サルディーヌはこの小説のアルエットポジションにしたいですね 

 
最後のライブメタルの居場所が分かるまで、ヴァンはガーディアンベースで待機して時折現れるイレギュラーを排除し、エールはジルウェと共に街に出て運び屋としての仕事をしている。

「はあっ!!」

冷気を纏ったアルティメットセイバーによるチャージセイバーがメカニロイドを両断する。

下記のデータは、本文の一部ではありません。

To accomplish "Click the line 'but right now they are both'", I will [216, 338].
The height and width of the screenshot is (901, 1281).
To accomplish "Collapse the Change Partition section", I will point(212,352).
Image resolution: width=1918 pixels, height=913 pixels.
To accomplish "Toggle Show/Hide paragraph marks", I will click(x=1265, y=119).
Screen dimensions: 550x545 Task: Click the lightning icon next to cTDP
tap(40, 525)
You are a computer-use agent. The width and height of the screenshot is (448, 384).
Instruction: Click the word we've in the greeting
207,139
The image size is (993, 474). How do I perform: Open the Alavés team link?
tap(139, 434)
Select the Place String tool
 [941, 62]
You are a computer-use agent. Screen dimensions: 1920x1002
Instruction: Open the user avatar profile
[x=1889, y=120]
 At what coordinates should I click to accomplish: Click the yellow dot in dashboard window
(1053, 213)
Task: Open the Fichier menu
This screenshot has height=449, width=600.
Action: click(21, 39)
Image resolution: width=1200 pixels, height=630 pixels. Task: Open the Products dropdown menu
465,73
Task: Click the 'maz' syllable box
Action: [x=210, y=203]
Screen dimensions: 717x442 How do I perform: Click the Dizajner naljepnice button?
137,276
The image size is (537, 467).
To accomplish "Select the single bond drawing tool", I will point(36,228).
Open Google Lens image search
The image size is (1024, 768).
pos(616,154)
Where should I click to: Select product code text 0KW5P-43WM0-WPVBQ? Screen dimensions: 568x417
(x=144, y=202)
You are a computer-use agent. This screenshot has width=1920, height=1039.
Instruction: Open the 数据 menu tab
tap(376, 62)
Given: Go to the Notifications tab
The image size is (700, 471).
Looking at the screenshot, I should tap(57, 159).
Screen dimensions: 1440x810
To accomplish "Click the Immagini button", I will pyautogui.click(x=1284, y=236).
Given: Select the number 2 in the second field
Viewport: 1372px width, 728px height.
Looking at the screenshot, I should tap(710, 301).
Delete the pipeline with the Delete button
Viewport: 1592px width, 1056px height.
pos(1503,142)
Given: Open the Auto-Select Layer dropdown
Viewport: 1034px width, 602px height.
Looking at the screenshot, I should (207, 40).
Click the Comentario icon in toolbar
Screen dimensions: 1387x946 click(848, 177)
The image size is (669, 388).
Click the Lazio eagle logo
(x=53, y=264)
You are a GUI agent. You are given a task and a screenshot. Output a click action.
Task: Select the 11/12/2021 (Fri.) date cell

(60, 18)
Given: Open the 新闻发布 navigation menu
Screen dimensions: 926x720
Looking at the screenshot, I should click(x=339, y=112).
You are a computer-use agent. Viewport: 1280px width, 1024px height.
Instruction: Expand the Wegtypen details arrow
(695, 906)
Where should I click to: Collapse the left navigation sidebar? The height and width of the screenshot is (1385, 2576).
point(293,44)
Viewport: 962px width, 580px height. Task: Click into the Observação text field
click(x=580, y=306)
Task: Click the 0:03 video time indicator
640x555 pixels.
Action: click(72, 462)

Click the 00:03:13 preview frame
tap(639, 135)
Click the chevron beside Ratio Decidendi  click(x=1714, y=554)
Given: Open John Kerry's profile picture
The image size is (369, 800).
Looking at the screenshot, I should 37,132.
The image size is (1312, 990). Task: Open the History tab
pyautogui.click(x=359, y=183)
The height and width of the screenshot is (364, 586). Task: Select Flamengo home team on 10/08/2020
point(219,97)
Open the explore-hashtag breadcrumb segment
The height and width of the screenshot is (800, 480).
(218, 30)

「流石フルーブだ。アイスチップも問題なく使える…聞こえるかプレリー?ここら辺にいるイレギュラーは全て倒したぞ」

『お疲れ様、ヴァン。一度ガーディアンベースに戻ってきて』

「ああ、分かった」

近くのトランスサーバーまで行き、ガーディアンベースへと帰還すると、プレリーが迎えてくれた。

「お帰りなさい、ヴァン…いつもごめんなさい…あなたに頼りきりで…」

ロックマンは個人差はあれど高い機動力を誇るので、他の隊員よりも素早く現場に迎えるヴァンにアウターからインナーに向かおうとするイレギュラーの掃討を任せているのだが、ミッションだけでなく、待機中の時にも戦っているヴァンを見て、申し訳なさを抱いていたのだ。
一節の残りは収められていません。